Rickford describes the "widespread outrage" that these comments inspire as "hullabaloo."

"The technology is new but the agenda is not," Rickford writes. "Recall that in the wake of the social revolutions of the 1960s and 1970s, conservatives and business interests launched a protracted campaign to neutralize colleges and universities as centers of radical influence."

"We who see knowledge as more than bourgeois property must always defend our comrades against the hypocrisies of liberalism and the mechanisms of conservative attack," Rickford says, calling professors in the recent media limelight "a small cadre of insurgent professors will continue striving to transcend the ivory tower, using their expertise and energy to bolster the self-activity of the exploited."

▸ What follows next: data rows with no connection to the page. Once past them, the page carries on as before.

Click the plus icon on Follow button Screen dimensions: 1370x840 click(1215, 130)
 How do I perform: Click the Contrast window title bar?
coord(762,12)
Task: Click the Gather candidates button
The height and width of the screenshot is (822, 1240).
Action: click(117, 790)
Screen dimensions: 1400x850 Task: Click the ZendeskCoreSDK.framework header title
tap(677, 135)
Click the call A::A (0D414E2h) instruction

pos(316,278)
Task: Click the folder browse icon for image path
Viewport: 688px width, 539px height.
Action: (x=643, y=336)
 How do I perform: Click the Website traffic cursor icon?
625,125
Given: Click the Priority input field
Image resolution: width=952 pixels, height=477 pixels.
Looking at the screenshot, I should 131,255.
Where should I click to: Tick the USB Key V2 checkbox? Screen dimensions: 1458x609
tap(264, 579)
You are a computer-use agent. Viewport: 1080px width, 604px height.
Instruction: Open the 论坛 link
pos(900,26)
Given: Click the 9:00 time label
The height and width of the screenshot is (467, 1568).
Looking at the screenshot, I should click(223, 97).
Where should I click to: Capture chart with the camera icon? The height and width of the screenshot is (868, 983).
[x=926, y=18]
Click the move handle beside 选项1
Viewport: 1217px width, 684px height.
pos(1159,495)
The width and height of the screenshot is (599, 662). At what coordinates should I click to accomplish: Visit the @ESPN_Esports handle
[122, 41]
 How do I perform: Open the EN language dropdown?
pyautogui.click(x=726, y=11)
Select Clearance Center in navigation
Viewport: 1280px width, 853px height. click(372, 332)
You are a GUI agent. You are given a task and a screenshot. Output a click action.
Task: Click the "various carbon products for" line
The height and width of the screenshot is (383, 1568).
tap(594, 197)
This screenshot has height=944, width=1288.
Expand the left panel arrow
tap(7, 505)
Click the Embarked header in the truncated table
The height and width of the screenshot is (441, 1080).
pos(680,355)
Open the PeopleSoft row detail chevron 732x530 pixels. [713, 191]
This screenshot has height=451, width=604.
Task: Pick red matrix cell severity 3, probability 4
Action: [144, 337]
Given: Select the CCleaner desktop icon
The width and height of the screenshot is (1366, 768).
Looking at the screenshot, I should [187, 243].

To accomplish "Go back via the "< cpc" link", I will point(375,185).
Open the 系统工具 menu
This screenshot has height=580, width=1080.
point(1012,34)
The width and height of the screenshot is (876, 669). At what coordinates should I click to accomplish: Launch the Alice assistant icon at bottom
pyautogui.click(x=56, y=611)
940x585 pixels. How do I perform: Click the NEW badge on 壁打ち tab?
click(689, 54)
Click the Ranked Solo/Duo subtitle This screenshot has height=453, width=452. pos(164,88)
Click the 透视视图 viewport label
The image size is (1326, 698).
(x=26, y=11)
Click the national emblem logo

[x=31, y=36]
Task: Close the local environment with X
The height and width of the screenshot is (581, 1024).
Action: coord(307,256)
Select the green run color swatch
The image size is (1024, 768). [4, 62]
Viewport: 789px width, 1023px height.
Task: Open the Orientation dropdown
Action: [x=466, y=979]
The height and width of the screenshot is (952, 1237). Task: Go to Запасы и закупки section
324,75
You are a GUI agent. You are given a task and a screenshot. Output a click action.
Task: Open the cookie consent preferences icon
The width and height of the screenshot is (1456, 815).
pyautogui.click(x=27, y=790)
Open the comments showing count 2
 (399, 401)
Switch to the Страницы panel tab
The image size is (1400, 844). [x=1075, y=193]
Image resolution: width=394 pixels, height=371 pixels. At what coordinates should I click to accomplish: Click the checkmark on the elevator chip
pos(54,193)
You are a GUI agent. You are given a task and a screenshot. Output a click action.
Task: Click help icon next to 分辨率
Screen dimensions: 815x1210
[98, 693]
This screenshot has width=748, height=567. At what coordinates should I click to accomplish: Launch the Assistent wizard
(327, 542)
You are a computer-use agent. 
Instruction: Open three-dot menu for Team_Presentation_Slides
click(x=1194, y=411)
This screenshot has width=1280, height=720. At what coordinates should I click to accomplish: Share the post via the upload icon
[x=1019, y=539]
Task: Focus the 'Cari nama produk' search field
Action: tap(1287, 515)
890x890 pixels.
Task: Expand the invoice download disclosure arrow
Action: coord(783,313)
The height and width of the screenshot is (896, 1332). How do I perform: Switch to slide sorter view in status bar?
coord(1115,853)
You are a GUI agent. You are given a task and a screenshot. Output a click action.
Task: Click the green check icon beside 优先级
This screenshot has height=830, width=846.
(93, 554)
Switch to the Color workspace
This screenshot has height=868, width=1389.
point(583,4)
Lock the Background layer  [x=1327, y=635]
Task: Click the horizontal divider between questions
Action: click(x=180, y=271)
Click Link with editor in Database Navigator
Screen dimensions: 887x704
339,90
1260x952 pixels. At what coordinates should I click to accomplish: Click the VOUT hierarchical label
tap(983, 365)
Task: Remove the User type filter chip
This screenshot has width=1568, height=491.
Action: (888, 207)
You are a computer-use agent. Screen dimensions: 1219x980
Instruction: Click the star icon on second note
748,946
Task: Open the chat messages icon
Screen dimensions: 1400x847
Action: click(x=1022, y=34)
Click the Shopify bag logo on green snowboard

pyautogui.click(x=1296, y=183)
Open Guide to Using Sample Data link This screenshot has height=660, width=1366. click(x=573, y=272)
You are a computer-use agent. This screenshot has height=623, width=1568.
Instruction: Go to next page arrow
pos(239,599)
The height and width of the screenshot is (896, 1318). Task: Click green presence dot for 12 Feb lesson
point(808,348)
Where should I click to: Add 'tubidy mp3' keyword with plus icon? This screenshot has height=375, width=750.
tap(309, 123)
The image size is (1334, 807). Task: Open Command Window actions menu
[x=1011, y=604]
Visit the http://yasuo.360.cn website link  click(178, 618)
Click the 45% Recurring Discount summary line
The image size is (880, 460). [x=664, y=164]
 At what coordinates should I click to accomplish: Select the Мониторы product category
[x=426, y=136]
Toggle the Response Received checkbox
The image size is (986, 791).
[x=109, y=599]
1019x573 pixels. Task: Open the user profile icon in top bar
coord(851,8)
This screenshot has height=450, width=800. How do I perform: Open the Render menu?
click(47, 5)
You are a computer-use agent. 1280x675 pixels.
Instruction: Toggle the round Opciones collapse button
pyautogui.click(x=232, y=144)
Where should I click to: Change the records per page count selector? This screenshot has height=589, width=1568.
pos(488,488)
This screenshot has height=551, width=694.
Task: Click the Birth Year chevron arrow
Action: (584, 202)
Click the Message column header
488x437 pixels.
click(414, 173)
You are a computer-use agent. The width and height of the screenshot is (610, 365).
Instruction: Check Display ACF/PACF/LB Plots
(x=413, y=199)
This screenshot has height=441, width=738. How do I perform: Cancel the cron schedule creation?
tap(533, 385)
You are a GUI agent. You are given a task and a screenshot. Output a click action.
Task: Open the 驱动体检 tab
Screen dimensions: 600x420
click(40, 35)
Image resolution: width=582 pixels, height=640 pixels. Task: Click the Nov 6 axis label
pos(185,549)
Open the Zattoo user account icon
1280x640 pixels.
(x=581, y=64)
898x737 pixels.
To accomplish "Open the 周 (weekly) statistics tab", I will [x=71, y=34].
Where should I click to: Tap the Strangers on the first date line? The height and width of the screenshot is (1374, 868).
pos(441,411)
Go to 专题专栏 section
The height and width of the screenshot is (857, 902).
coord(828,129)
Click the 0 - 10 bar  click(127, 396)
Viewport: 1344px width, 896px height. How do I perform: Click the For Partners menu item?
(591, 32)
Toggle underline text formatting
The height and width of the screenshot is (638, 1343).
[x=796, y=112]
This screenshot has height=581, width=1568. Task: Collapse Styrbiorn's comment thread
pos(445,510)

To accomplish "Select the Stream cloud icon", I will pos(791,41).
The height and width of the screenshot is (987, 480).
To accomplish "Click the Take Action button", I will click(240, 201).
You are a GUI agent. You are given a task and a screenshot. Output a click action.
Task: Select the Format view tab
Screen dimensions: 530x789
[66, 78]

Professor Rickford wants radicalism to become mainstream – wants us to take the outrageous, bloodthirsty statements of radical academics as being above criticism because "oppression."

But if radical speech goes mainstream and is above criticism, won't that make it "unradical"?  And if it's not radical anymore, how do profs like Rickford make a living?

There are two reasons for making outrageous statements about white people.  First, the speaker knows he will get all sorts of attention.  These people like jerking the chain of the right.  Two, the more radical the statement, the more the speaker establishes his bona fides with the radical left.  There is a strict hierarchy on the left, and the best way to move up is to be "authentically" radical. 

Rickford's striving for recognition by other crazy leftists will probably succeed.  By saying it's the fault of the mainstream audience who is repelled by these radical statements, the good professor is justifying academic idiocy, not preserving academic freedom.